(Stored records)
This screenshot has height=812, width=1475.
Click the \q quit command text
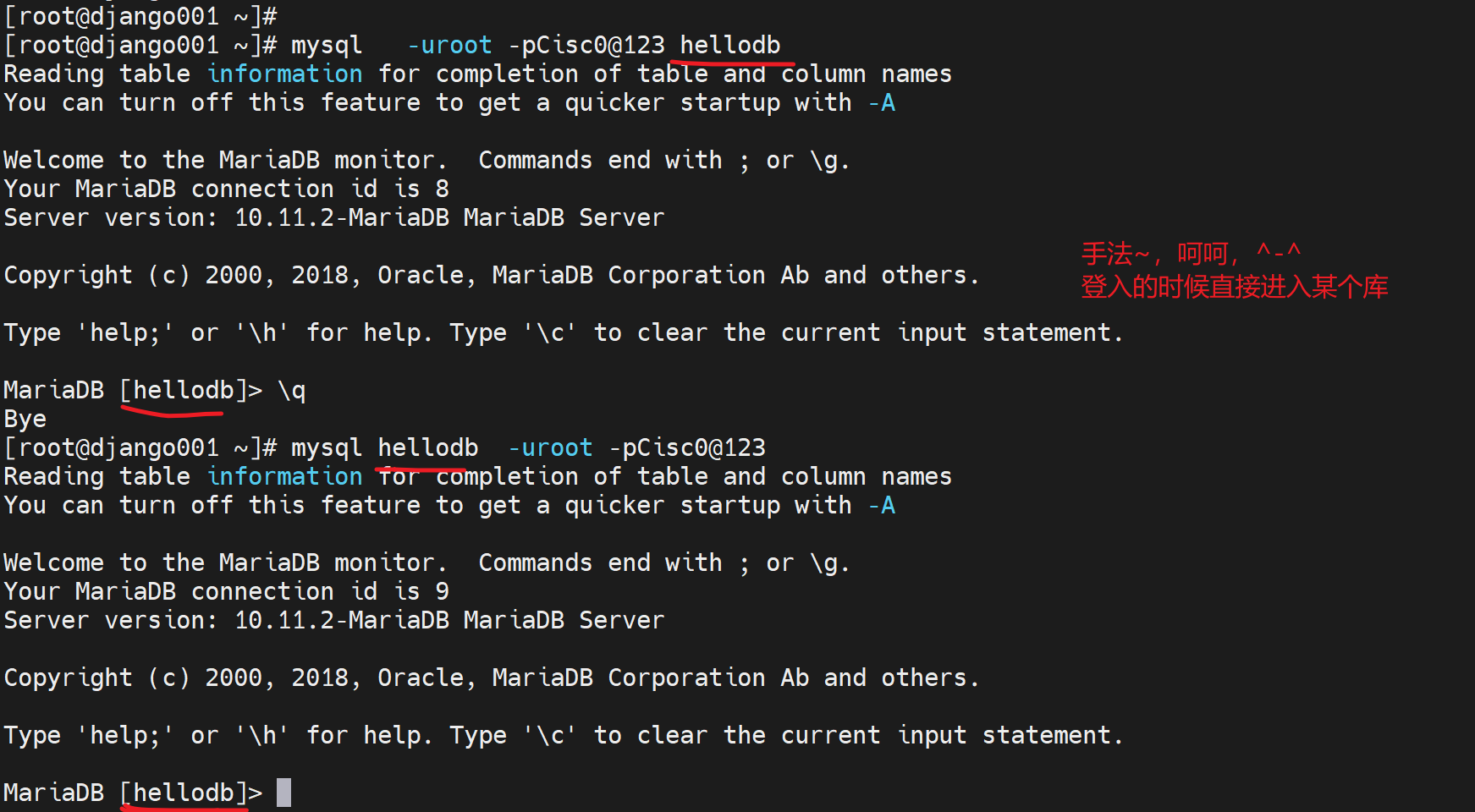(291, 390)
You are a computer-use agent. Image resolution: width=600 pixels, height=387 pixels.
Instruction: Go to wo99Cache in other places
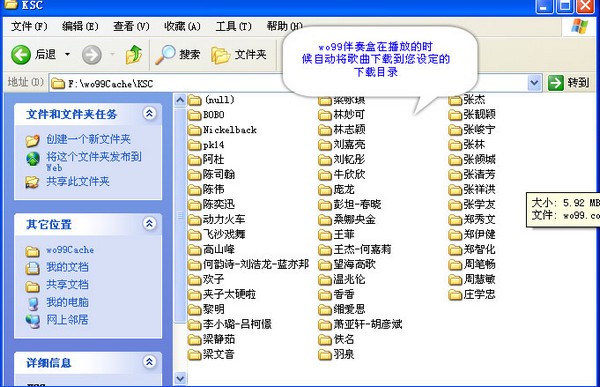coord(70,250)
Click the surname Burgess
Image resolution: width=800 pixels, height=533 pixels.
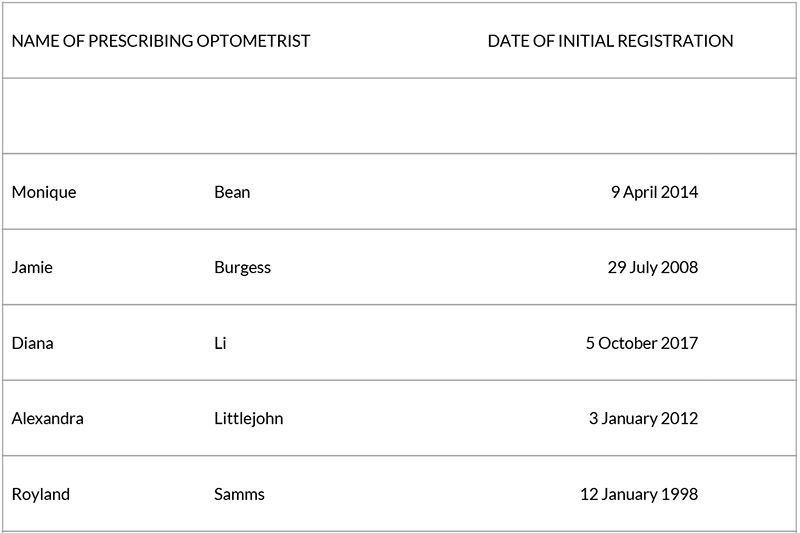[242, 268]
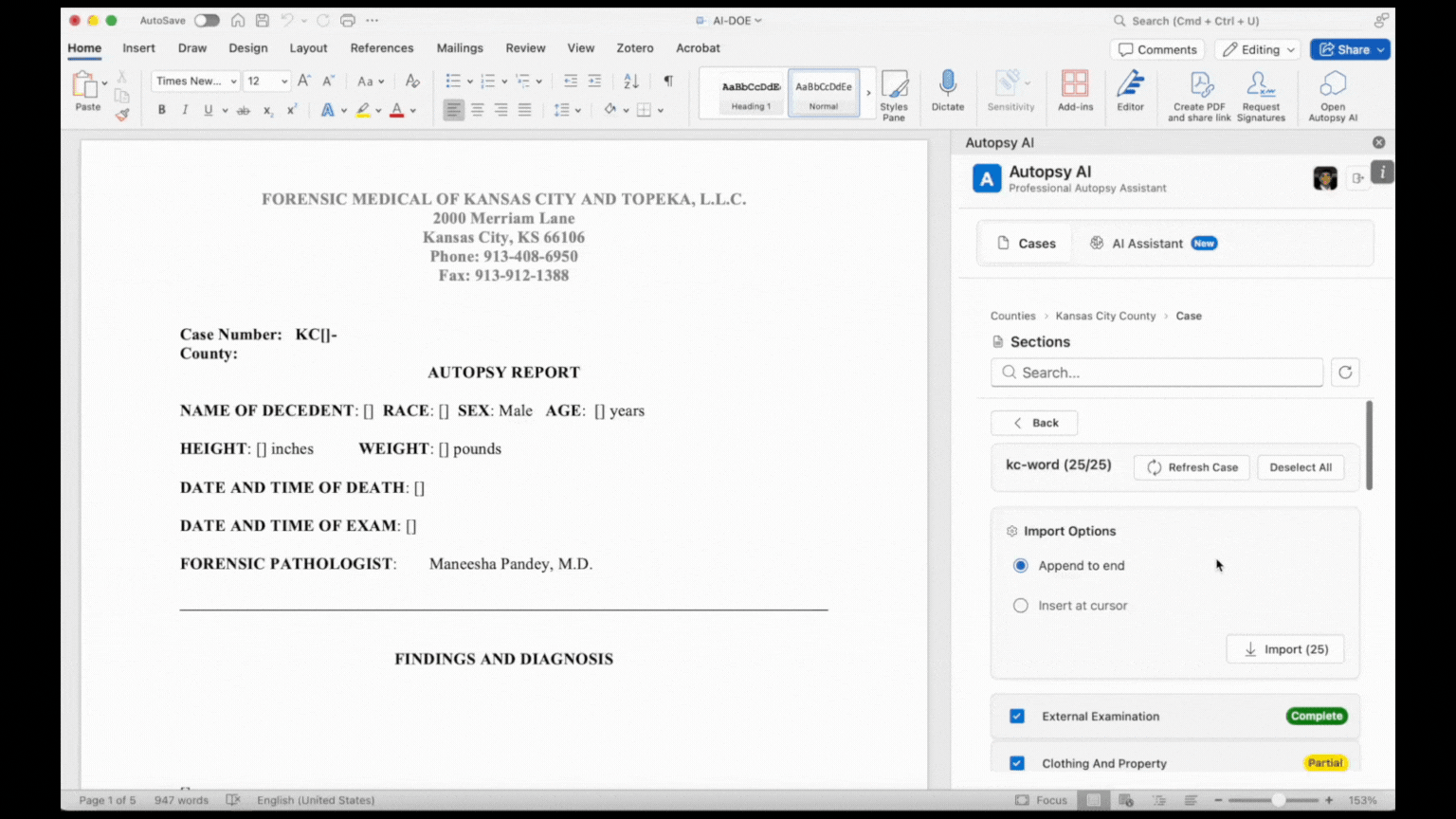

▶ **ASSIGNED TASK**
In case the records contain pictures, keep those out and repeat the rest exactly.

▶ **ANSWER BOX**
This screenshot has height=812, width=1475.
Click the \q quit command text
(291, 390)
You are a computer-use agent. Image resolution: width=600 pixels, height=387 pixels.
Instruction: Go to wo99Cache in other places
coord(70,250)
Click the surname Burgess
Image resolution: width=800 pixels, height=533 pixels.
[242, 268]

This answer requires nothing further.